START Provided passage
The Miss North Carolina Teen USA competition is the pageant that selects the representative for the state of North Carolina in the Miss Teen USA pageant and is part of the RPM Productions group.

North Carolina has been moderately successful at Miss Teen USA, but has never won the title. Their best placement was in 1987, 2006 and 2016 when Peggy Blackwell, Melissa Lingafelt and Emily Wakeman placed first runner-up respectively. North Carolina's greatest success came from the mid-1980s to early 1990s.  Their most recent placement came in 2018, when Kaaviya Sambasivam placed fourth runner-up. North Carolina, along with Illinois and Florida, has the most Miss Photogenic award winners in the pageant with three each.

Five Miss North Carolina Teen USA's has crossed over to win the Miss North Carolina USA title. The first was Chelsea Cooley, who went on to win the Miss USA title and place in the top 10 at Miss Universe. The second was Erin O' Kelley, Miss North Carolina Teen USA 2001 who made the top 15 at Miss USA 2007. The third was Julia Dalton who was a second runner up in Miss Teen USA 2008. However, she didn't place at Miss USA 2015. And the fourth was Katie Coble, a second runner up in Miss Teen USA 2007 and a non finalist in Miss USA 2017. The fifth was Jane Axhoj, a second runner up in Miss Teen USA 2015.
END Provided passage
START Data entries
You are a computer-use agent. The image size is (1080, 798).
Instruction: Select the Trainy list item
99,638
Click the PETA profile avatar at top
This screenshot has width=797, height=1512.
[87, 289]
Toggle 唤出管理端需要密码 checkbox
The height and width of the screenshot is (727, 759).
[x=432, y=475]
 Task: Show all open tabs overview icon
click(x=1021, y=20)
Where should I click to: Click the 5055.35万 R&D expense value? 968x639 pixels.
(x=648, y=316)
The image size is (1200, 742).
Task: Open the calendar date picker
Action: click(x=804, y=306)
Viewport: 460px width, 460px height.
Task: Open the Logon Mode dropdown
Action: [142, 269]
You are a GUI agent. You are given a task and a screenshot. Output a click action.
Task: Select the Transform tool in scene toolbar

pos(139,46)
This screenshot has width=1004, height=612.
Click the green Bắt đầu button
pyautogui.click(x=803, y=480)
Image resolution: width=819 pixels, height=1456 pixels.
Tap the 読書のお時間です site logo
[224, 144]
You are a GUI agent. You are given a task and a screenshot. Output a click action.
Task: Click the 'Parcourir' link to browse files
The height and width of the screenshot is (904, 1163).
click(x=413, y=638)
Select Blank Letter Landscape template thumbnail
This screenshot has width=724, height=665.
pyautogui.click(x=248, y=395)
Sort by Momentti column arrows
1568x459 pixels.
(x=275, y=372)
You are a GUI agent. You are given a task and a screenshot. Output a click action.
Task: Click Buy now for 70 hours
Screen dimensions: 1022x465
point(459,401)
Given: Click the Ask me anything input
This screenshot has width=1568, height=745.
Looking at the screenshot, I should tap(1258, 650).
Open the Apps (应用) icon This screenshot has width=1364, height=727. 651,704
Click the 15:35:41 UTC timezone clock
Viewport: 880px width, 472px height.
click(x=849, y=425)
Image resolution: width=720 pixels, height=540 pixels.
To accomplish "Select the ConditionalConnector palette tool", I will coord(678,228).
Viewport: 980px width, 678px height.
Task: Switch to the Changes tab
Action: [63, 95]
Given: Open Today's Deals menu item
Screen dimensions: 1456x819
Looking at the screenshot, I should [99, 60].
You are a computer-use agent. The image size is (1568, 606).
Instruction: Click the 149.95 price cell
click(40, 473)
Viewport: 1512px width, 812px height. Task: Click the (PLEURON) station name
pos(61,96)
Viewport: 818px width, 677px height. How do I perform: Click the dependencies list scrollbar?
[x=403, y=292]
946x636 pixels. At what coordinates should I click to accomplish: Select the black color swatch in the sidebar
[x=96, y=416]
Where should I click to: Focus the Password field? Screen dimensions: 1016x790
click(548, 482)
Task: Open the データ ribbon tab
END Data entries
# Problems and tasks
- A) Return the portion of the Miss North Carolina Teen USA passage that begins with the words containing "North Carolina has" and ends with "with three each.", copied word for word.
- B) Recast the listing as a numbered list, from its first line through the line containing "click(x=1021, y=20)", and leave out any blank lines.

# List of solutions
- A)
North Carolina has been moderately successful at Miss Teen USA, but has never won the title. Their best placement was in 1987, 2006 and 2016 when Peggy Blackwell, Melissa Lingafelt and Emily Wakeman placed first runner-up respectively. North Carolina's greatest success came from the mid-1980s to early 1990s.  Their most recent placement came in 2018, when Kaaviya Sambasivam placed fourth runner-up. North Carolina, along with Illinois and Florida, has the most Miss Photogenic award winners in the pageant with three each.

- B)
1. You are a computer-use agent. The image size is (1080, 798).
2. Instruction: Select the Trainy list item
3. 99,638
4. Click the PETA profile avatar at top
5. This screenshot has width=797, height=1512.
6. [87, 289]
7. Toggle 唤出管理端需要密码 checkbox
8. The height and width of the screenshot is (727, 759).
9. [x=432, y=475]
10.  Task: Show all open tabs overview icon
11. click(x=1021, y=20)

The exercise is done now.